John, Henry, friends, Romans,
I'll just make a couple of points.
[sorry, I am a bit behind on tb-support and BTW I agree with Jeremy
that email should say what they are on the tin]
It is of course true that anyone can upload files to an SE, but it
will always be tagged as belonging to a VO. Thus, if an SE is taken
off the Grid, the admins should (at least in principle) contact the VO
and say "Here is a list of your files, copy them off within 60 days or
lose them". If users have uploaded data and it's not in the VO's
catalogues, well, tough. The alternative is to trawl through the DNs
of the owners, and somehow magically figure out the email address, and
then contact them, and then wait for them to get back to you, and check
that you have found the owners of all the files and and and.
DPM keeps the DN in the file metadata (Jiri just double checked for
me), but I don't think dCache does.
An SE being taken off should refuse to ingest more files; we talked
about this even in EDG but I don't think anyone ever built that.
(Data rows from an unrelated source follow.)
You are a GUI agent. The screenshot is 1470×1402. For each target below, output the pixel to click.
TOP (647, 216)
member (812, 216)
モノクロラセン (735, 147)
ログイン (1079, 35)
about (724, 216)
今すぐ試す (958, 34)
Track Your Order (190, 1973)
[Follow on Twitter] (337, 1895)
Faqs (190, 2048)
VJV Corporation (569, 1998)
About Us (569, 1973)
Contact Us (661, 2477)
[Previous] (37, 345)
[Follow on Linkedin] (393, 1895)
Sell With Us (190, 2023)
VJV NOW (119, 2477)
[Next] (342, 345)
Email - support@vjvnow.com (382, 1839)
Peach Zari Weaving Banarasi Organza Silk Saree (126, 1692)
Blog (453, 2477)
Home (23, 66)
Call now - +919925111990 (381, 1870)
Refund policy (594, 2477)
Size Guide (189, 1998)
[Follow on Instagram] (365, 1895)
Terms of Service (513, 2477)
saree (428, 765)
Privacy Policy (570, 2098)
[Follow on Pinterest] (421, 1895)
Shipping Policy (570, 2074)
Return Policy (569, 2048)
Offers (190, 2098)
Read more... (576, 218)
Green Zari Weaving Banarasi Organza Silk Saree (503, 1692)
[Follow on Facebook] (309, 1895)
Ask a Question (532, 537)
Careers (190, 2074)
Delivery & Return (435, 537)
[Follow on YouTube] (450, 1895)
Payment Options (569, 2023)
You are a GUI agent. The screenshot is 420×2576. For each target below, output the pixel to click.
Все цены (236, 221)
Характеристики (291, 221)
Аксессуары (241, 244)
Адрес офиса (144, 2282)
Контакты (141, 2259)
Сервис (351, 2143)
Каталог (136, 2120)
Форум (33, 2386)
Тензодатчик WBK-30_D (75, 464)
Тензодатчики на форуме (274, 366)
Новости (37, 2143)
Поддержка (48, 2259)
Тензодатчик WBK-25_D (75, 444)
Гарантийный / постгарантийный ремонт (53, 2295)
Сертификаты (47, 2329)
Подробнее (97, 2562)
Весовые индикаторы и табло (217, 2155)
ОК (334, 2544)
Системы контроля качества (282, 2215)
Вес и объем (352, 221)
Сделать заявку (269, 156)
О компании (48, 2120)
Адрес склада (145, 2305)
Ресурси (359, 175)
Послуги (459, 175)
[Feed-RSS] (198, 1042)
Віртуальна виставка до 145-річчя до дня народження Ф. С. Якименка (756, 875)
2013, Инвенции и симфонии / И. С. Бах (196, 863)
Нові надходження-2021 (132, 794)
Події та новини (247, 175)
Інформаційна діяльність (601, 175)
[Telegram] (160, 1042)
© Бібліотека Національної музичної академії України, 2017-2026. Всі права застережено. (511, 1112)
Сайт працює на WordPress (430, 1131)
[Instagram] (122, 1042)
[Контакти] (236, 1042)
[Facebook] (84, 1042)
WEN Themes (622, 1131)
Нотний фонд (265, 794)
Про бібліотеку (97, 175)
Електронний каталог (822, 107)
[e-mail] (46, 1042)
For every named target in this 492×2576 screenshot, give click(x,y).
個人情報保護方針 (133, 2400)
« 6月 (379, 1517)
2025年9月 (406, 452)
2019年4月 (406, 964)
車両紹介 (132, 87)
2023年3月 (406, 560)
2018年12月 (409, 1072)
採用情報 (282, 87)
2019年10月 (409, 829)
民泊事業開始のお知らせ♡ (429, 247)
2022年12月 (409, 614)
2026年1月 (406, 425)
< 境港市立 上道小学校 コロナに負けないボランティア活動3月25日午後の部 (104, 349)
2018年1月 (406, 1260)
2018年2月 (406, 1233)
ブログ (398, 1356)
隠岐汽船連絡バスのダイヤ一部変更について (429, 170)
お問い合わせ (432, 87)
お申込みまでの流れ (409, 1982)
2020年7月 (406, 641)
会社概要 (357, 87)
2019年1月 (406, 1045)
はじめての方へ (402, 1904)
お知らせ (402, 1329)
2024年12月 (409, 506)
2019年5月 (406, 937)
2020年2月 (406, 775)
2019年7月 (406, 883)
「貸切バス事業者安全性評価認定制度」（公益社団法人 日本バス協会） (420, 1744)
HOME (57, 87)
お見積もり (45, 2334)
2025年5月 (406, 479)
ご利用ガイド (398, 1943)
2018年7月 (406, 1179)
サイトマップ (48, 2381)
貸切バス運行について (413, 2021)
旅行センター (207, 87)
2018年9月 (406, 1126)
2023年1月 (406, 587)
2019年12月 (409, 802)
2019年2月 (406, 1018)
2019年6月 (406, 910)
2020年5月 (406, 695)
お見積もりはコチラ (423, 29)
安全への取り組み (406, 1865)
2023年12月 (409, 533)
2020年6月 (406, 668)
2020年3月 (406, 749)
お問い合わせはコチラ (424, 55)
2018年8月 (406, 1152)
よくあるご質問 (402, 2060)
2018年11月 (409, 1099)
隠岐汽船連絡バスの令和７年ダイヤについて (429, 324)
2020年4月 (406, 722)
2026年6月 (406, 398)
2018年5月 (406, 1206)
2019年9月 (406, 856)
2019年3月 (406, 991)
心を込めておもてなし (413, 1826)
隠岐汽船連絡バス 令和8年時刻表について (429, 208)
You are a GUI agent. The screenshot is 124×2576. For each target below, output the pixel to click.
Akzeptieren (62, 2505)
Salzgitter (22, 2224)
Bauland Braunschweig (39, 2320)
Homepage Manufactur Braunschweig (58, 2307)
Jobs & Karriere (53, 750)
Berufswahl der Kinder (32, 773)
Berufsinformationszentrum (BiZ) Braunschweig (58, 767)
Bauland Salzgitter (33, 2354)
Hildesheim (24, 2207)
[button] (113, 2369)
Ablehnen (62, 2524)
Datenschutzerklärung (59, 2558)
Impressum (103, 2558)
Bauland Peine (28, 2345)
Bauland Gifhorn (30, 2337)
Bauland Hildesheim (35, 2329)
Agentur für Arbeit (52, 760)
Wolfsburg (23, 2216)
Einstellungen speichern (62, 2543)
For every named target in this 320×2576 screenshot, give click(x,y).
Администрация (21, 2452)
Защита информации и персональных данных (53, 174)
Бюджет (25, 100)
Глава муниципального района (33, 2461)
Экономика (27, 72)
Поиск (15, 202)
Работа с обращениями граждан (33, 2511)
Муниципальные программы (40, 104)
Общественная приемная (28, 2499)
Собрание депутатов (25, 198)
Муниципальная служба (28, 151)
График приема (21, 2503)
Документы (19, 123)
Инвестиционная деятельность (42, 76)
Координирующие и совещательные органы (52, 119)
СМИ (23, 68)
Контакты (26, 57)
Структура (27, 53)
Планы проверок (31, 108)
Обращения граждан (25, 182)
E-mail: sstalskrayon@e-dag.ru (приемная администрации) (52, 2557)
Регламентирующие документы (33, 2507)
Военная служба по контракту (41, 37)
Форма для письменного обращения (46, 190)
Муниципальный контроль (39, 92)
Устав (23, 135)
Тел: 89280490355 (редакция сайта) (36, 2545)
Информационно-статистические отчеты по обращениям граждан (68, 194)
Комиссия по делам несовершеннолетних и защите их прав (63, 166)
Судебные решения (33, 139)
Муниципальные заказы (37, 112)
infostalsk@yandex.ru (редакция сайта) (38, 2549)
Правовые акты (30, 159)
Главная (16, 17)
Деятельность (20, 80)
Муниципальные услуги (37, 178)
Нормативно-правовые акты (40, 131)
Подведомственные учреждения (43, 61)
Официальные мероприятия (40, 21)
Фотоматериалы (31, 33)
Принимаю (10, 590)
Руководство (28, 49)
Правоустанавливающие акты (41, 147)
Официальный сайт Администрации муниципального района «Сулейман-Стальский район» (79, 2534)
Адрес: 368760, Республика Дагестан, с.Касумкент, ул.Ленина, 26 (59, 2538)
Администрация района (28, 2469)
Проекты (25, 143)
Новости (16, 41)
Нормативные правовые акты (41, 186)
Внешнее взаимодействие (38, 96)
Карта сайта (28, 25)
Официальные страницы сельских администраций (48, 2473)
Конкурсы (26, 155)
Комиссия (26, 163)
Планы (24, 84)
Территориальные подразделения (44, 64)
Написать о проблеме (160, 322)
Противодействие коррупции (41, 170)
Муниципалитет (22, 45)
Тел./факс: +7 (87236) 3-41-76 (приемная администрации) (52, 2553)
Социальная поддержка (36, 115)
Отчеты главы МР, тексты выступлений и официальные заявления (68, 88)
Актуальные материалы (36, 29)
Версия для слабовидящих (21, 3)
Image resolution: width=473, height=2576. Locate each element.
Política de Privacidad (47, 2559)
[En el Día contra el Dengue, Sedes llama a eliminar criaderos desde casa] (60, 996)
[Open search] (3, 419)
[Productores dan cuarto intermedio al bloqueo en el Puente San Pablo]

Taking it out of the BDII will of course not work. Perhaps it can
advertise that it has 0 bytes available.
Now about filetypes. The type advertised in the schema is what you
get for files. If it says permanent, files become permanent. For SRM1,
that is.
In the SRM context, permanent means that the file does not expire. It
does not mean that the file is backed up, nor that the file will never
ever vanish from the Grid. The file can be deleted by the user. Or
by a sysadmin, obviously, sysadmins can do everything.
Volatile means that the file has a lifetime associated with it, and
the SE is allowed to delete the file if it feels like it, provided
that (1) the lifetime has expired, and (2) there aren't any pins on
the file. It may do so if it needs the space.
Durable is a compromise between the two. The file has a lifetime
associated with it, but the SE is not allowed to delete the file when
it expires. It must warn someone (supposedly a sysadmin), who is then
supposed to delete the file. Durable is an optional part of SRM2.
Note that all of this is distinct from the lifetime of the copy of the
file in the disk cache which may itself have a lifetime associated
with it, even for a permanent file.
In SRM2, it gets more complicated still, because *space* (where you
write files) also has lifetime associated with it, i.e. can be
permanent, volatile, durable. Volatile files can go into permanent
space, but not the other way round, IIRC.
And all types are optional, in SRM1 and 2. In SRM1, it is implementation
dependent whether the implementation supports volatile or permanent
or both. In SRM2, support for the space and file types is also
optional, although they are recommended to support permanent (IIRC).
The semantics in SRM2 is even more complicated when space is released
with files in it etc. Oh what fun we will have testing this.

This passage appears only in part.